-- Records --

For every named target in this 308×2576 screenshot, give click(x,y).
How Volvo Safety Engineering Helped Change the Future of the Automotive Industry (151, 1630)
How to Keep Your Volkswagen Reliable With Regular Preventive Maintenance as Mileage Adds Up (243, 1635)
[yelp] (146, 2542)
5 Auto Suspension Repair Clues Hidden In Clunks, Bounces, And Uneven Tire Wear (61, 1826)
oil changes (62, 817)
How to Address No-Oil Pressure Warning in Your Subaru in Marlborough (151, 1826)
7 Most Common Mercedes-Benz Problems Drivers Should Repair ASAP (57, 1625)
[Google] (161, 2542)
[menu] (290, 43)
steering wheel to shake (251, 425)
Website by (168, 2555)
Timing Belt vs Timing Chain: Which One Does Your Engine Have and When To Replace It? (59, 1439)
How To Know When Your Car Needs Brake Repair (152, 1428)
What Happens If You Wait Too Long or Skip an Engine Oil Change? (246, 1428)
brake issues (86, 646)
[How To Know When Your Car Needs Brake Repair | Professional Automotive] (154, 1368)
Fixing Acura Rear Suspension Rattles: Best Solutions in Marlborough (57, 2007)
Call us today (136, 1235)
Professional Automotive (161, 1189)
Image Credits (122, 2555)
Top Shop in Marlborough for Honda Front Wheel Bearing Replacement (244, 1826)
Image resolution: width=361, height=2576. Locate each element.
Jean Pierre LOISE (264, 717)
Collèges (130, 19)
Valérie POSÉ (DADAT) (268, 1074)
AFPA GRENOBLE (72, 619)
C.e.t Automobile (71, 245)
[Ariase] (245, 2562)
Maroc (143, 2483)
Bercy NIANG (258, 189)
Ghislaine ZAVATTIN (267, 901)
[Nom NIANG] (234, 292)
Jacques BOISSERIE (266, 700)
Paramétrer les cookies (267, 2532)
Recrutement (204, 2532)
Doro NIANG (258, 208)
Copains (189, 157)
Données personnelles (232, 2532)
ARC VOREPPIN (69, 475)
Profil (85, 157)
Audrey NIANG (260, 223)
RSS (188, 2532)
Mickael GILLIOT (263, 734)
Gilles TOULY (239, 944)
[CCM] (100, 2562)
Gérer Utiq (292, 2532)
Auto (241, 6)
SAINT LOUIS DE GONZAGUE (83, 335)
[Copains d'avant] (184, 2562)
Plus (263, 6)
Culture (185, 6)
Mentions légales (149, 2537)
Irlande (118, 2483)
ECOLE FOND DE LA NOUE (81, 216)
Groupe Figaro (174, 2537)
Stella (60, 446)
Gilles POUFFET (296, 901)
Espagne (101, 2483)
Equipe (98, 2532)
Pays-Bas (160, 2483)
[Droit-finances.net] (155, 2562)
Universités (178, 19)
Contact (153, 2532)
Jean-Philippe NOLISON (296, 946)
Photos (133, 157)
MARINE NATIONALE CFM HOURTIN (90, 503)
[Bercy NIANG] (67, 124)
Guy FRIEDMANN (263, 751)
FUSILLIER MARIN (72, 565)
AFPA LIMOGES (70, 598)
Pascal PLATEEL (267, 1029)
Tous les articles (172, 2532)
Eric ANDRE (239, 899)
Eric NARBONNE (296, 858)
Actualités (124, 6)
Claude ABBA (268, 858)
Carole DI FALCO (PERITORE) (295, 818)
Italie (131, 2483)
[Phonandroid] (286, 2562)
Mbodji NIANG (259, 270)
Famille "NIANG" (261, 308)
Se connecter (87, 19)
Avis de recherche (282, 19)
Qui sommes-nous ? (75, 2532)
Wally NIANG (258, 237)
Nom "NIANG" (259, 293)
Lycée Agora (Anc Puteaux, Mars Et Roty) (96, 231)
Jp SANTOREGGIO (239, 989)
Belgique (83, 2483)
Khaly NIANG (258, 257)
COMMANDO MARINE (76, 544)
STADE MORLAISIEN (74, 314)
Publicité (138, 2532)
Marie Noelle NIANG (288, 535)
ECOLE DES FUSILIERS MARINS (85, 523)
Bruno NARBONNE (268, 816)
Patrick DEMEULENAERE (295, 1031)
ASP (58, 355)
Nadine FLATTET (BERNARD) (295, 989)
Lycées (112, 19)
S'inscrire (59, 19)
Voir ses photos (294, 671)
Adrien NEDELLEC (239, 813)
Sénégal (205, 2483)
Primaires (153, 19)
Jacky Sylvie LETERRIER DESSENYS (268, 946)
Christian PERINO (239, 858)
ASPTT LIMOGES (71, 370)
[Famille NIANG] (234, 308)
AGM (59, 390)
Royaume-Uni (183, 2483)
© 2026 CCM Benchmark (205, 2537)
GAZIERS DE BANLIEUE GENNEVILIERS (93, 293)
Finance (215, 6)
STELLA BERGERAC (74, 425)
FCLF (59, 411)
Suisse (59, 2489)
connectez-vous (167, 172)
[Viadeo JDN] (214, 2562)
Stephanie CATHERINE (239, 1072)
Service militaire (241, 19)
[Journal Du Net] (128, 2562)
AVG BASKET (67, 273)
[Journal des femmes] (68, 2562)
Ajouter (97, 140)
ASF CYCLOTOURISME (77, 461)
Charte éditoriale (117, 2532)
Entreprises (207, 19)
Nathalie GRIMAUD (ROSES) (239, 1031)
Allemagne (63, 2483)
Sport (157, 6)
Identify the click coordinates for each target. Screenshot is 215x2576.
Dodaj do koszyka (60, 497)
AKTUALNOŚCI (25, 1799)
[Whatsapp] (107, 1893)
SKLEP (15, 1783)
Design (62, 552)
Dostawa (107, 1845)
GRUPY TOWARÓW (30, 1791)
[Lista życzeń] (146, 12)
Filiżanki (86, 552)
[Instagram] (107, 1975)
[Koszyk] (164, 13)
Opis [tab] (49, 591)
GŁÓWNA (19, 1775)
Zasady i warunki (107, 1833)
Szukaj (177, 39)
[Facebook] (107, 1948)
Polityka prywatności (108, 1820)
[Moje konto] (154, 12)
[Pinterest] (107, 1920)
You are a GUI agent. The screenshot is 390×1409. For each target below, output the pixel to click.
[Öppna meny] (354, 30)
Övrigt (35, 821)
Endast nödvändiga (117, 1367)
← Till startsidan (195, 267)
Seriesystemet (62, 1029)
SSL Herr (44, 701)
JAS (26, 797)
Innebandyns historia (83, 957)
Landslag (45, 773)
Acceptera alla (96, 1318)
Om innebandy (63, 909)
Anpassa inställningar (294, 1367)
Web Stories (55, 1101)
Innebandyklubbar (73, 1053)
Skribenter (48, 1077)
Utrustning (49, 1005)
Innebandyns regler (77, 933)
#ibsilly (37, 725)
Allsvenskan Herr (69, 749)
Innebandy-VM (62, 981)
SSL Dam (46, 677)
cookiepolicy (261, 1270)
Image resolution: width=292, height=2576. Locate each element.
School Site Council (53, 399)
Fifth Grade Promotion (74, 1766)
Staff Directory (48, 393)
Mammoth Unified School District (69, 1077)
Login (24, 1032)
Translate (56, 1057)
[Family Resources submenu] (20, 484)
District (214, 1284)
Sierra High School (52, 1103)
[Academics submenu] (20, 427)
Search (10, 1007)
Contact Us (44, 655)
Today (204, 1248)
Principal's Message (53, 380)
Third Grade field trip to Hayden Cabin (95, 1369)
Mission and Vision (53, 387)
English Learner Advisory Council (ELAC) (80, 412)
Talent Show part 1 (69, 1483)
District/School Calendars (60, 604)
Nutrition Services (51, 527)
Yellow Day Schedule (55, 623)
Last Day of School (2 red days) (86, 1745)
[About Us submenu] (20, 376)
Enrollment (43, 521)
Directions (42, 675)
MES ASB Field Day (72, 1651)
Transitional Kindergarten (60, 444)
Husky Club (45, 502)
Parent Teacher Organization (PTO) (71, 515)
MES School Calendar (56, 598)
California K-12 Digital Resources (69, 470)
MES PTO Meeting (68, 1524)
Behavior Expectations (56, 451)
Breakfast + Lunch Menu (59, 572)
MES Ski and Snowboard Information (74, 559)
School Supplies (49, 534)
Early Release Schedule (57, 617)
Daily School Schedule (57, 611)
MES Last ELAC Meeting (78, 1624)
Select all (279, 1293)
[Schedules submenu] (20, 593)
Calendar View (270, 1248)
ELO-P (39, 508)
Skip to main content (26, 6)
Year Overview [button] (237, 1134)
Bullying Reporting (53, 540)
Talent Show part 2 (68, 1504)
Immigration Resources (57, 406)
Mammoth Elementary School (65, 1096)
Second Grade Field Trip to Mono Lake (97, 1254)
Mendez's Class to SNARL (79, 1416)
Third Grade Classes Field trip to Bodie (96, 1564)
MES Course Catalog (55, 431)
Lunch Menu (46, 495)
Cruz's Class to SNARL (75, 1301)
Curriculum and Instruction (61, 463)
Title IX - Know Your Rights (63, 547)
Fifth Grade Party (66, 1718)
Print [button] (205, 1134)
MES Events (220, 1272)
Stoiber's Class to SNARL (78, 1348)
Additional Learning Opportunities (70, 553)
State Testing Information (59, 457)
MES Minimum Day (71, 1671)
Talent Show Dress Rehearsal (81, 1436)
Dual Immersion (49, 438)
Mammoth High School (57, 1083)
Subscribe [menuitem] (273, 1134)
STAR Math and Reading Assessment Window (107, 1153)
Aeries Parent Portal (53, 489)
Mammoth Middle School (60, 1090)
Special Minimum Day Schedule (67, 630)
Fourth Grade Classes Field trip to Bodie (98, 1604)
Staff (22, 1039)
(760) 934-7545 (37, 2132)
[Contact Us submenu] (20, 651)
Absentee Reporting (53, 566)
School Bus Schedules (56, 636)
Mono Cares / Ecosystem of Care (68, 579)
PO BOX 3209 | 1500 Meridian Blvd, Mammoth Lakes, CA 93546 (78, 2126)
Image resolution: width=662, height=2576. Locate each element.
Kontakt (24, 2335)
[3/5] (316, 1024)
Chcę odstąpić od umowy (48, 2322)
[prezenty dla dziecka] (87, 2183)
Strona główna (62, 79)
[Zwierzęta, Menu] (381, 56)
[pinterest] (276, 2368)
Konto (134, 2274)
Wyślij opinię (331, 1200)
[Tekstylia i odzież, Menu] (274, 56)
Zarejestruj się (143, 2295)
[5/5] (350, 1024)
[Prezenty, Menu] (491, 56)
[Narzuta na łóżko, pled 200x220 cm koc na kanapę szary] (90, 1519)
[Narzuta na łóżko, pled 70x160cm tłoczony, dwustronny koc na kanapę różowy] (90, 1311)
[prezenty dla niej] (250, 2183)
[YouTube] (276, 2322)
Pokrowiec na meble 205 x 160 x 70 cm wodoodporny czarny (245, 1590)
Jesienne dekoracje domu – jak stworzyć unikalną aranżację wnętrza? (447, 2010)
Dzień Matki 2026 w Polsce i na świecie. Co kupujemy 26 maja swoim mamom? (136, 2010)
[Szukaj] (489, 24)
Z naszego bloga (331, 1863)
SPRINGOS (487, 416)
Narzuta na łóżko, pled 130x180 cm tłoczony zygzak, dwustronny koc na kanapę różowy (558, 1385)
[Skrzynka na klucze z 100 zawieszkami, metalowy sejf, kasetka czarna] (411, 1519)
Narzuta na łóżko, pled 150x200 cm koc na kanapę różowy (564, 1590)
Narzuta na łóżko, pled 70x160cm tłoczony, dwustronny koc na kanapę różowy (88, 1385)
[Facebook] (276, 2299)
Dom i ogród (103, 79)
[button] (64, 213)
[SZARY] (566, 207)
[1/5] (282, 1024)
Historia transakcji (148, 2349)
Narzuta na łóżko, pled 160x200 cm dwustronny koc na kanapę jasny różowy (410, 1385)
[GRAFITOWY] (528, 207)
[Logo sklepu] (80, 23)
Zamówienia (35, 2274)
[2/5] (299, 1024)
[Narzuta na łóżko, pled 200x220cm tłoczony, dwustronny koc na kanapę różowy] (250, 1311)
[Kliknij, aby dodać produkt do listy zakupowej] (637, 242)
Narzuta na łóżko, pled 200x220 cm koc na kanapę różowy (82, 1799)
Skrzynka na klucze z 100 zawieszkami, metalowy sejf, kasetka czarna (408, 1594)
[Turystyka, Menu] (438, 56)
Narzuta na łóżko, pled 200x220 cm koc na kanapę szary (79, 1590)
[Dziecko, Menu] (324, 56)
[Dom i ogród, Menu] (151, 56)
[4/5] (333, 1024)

-- Task item --
Every line from the line containing "Contact Us (44, 655)" through the line containing "MES School Calendar (56, 598)" in the records above must be retyped exactly. Leave out the rest.

-- Output for this exercise --
Contact Us (44, 655)
Today (204, 1248)
Principal's Message (53, 380)
Third Grade field trip to Hayden Cabin (95, 1369)
Mission and Vision (53, 387)
English Learner Advisory Council (ELAC) (80, 412)
Talent Show part 1 (69, 1483)
District/School Calendars (60, 604)
Nutrition Services (51, 527)
Yellow Day Schedule (55, 623)
Last Day of School (2 red days) (86, 1745)
[About Us submenu] (20, 376)
Enrollment (43, 521)
Directions (42, 675)
MES ASB Field Day (72, 1651)
Transitional Kindergarten (60, 444)
Husky Club (45, 502)
Parent Teacher Organization (PTO) (71, 515)
MES School Calendar (56, 598)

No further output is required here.